### TASK TO CARRY OUT
Swap every "How do I perform" in the lines below for "How can I complete", and reproduce the lines otherwise unchanged.

### RECORDS
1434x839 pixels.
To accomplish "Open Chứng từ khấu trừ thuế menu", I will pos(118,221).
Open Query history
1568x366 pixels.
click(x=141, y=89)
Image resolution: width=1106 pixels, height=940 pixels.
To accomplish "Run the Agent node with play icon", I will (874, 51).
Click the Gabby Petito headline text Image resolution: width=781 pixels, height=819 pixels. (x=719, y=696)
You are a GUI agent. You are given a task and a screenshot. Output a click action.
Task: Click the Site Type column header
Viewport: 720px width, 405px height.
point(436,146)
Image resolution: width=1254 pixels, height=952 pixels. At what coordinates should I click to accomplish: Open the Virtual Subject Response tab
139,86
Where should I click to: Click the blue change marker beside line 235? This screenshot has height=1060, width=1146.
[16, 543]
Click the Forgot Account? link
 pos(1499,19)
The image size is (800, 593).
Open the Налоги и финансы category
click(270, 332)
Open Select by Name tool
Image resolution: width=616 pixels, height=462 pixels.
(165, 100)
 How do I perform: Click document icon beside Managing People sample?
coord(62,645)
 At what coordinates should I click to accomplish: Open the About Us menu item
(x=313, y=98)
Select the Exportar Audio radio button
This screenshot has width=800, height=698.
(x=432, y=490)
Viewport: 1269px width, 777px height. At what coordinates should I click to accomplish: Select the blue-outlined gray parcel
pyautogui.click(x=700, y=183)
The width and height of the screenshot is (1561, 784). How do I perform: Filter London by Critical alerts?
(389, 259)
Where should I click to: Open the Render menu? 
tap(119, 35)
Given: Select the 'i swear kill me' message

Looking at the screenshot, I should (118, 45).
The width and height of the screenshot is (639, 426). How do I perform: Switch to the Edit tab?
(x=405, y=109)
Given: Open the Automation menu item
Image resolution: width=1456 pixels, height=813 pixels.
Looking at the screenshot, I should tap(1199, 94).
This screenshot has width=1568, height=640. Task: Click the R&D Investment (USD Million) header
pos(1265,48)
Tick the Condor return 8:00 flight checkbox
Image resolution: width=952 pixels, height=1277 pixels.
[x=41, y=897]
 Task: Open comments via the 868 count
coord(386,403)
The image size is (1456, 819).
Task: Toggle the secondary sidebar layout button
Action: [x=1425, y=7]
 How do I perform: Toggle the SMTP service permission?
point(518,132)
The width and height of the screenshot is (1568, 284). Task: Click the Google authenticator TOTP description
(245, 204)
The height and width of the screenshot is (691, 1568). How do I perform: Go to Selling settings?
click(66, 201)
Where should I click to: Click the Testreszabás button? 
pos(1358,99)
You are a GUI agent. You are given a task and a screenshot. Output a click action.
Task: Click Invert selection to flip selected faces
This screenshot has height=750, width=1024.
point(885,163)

### SOLUTION TO THE PROBLEM
1434x839 pixels.
To accomplish "Open Chứng từ khấu trừ thuế menu", I will pos(118,221).
Open Query history
1568x366 pixels.
click(x=141, y=89)
Image resolution: width=1106 pixels, height=940 pixels.
To accomplish "Run the Agent node with play icon", I will (874, 51).
Click the Gabby Petito headline text Image resolution: width=781 pixels, height=819 pixels. (x=719, y=696)
You are a GUI agent. You are given a task and a screenshot. Output a click action.
Task: Click the Site Type column header
Viewport: 720px width, 405px height.
point(436,146)
Image resolution: width=1254 pixels, height=952 pixels. At what coordinates should I click to accomplish: Open the Virtual Subject Response tab
139,86
Where should I click to: Click the blue change marker beside line 235? This screenshot has height=1060, width=1146.
[16, 543]
Click the Forgot Account? link
 pos(1499,19)
The image size is (800, 593).
Open the Налоги и финансы category
click(270, 332)
Open Select by Name tool
Image resolution: width=616 pixels, height=462 pixels.
(165, 100)
 How can I complete: Click document icon beside Managing People sample?
coord(62,645)
 At what coordinates should I click to accomplish: Open the About Us menu item
(x=313, y=98)
Select the Exportar Audio radio button
This screenshot has width=800, height=698.
(x=432, y=490)
Viewport: 1269px width, 777px height. At what coordinates should I click to accomplish: Select the blue-outlined gray parcel
pyautogui.click(x=700, y=183)
The width and height of the screenshot is (1561, 784). How can I complete: Filter London by Critical alerts?
(389, 259)
Where should I click to: Open the Render menu? 
tap(119, 35)
Given: Select the 'i swear kill me' message

Looking at the screenshot, I should (118, 45).
The width and height of the screenshot is (639, 426). How can I complete: Switch to the Edit tab?
(x=405, y=109)
Given: Open the Automation menu item
Image resolution: width=1456 pixels, height=813 pixels.
Looking at the screenshot, I should tap(1199, 94).
This screenshot has width=1568, height=640. Task: Click the R&D Investment (USD Million) header
pos(1265,48)
Tick the Condor return 8:00 flight checkbox
Image resolution: width=952 pixels, height=1277 pixels.
[x=41, y=897]
 Task: Open comments via the 868 count
coord(386,403)
The image size is (1456, 819).
Task: Toggle the secondary sidebar layout button
Action: [x=1425, y=7]
 How can I complete: Toggle the SMTP service permission?
point(518,132)
The width and height of the screenshot is (1568, 284). Task: Click the Google authenticator TOTP description
(245, 204)
The height and width of the screenshot is (691, 1568). How can I complete: Go to Selling settings?
click(66, 201)
Where should I click to: Click the Testreszabás button? 
pos(1358,99)
You are a GUI agent. You are given a task and a screenshot. Output a click action.
Task: Click Invert selection to flip selected faces
This screenshot has height=750, width=1024.
point(885,163)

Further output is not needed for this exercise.